The Liabilities of Newness and Smallness

Organizations face their greatest mortality risk (or hazard) when they are young or small. Since most organizations are small when they are new, early research focused on the liability of newness, which associates high exit rates with firm youth. Organizations are prone to exit when they are young because they often lack the routines, social relationships, structure, and external connections (with customers and suppliers) that are necessary for survival. The longer an organization remains in existence, the better its chances of continued survival. In other words, there is a negative relationship between age and mortality risk.

Small organizations face greater mortality risk than large organizations do. Small organizations have fewer resources and are thus more vulnerable to shocks, whether internal (e.g., loss of a key employee, failure of a research and development project) or external (e.g., loss of a key customer, change in the regulatory environment). Medium-size organizations have larger resource stocks than small organizations have and can weather storms better. When an organization becomes very large, external stakeholders (e.g., governments, financial institutions) often have vested interests in ensuring its survival because of the severe consequences of failure.
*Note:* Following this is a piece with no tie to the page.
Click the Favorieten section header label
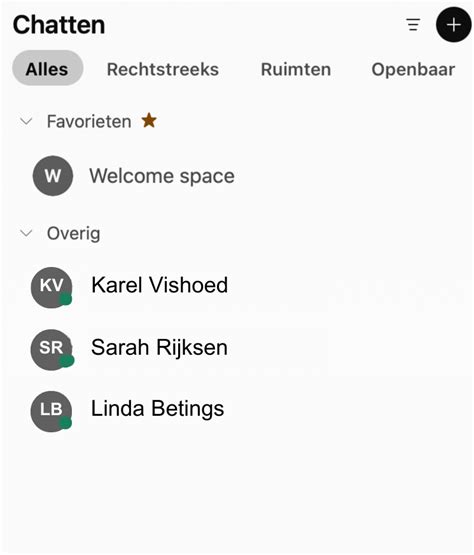Screen dimensions: 474x555 (x=89, y=121)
Airlines and auto makers are two such examples.

The Liability of Adolescence

Even though the risk of failure decreases as organizations become older and larger, there is also a period of relative safety when they are at their youngest and smallest. When an organization first appears, it generally has a stock of assets that, even under the worst conditions, will take some time to exhaust. It also takes time for members of an organization to learn from stakeholders whether they are creating value and fulfilling their mission. This period of initial asset depletion and learning typically lasts from a few months to a few years. During this time, the mortality rate increases to its maximum hazard rate (generally, two years from start-up) and then declines to a steady level of exit by roughly year 10. This pattern of maximum risk after a period of safe infancy (or honeymoon) is known as the liability of adolescence. Figure 1 illustrates this pattern of increasing and then decreasing hazard rate (probability of exit) over time. Of course, the exit rate never drops to zero; organizations exit at any age. Some fail or cease to exist because their advanced age limits their ability to adapt to a changing environment. This is sometimes known as the liability of obsolescence or liability of senescence.